Creato il 24 novembre 2015 da Gianna
Non ci ho mai creduto più di tanto, ma adesso mi viene davvero voglia di chiudere le orecchie alle parole che escono dalla bocca della classe dirigente di questo paese e non solo. Ma nemmeno sulla carta stampata si può più fare affidamento. Tutte le mattine seguo questo rituale mentre prendo la prima tazza di caffè: mi informo, leggo ascolto...e alla fine mi rendo conto di essere al punto di partenza. Ovvero: la somma delle cose ascoltate e lette, prescindendo dal tono usato dai protagonisti, dalla palese manipolazione del linguaggio e dei dati, dalla reiterazione delle parole fino alla perdita del significato, dall'enfasi strumentale al tema sul quale è opportuno tener desta l'attenzione per tenerlo lontano da altri temi, ecc..ecc.., ha come risultato un asse piallato. Non ne so più di prima, o meglio, sono informata di quello che succede, ma se voglio farmene un'idea devo prendere i dati essenziali, pulirli dagli orpelli della retorica opportunista e cercare di arrivare a quelle verità che non vengono mai dette e che si cerca di tenere nascoste in ogni modo. E' un lavoraccio! E spesso non ho gli strumenti, le mie analisi possono seguire la logica, l'istinto, l'esperienza, ma anche di queste non posso essere sicura fino in fondo. 
E allora? E allora sempre più spesso spengo la porta del cervello dedicata all'ingresso delle informazioni e nell'attesa vana che i vacui protagonisti di questa oscura epoca storica si autoinfliggano pene corporali e spirituali di immane portata, baciati da chissà quale dio sulla fronte, mi dedico un po' ad altro. Leggo, ascolto musica (quando posso perchè, tra l'altro, devo anche lavorare), faccio cene con gli amici e passeggiate col cane. 

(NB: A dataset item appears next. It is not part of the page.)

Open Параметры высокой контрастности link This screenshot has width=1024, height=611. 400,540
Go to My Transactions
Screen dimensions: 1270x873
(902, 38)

Ed è a questo punto che mi sento in colpa. Sì, perchè rinchiudermi nel mio mondo mi sembra una mancanza di partecipazione, un lasciarmi andare ad un'indifferenza che odio e che ho sempre contestato. Poi, come se non bastasse, mi viene il dubbio che anche questo faccia parte di quella famosa manipolazione: spingere a non pensare, a sentirsi sicuri solo nel proprio bozzolo, ad occuparsi di nient'altro che di sè stessi e dei propri interessi.
E allora mi riprendo, mi scrollo di dosso l'apatia, mi dedico un minuto di silenzio per le occasioni perse di pensare autonomamente e di mandare affanculo qualcuno e mi riprometto di non lasciare più che qualche altro neurone si spenga in attesa del caffè.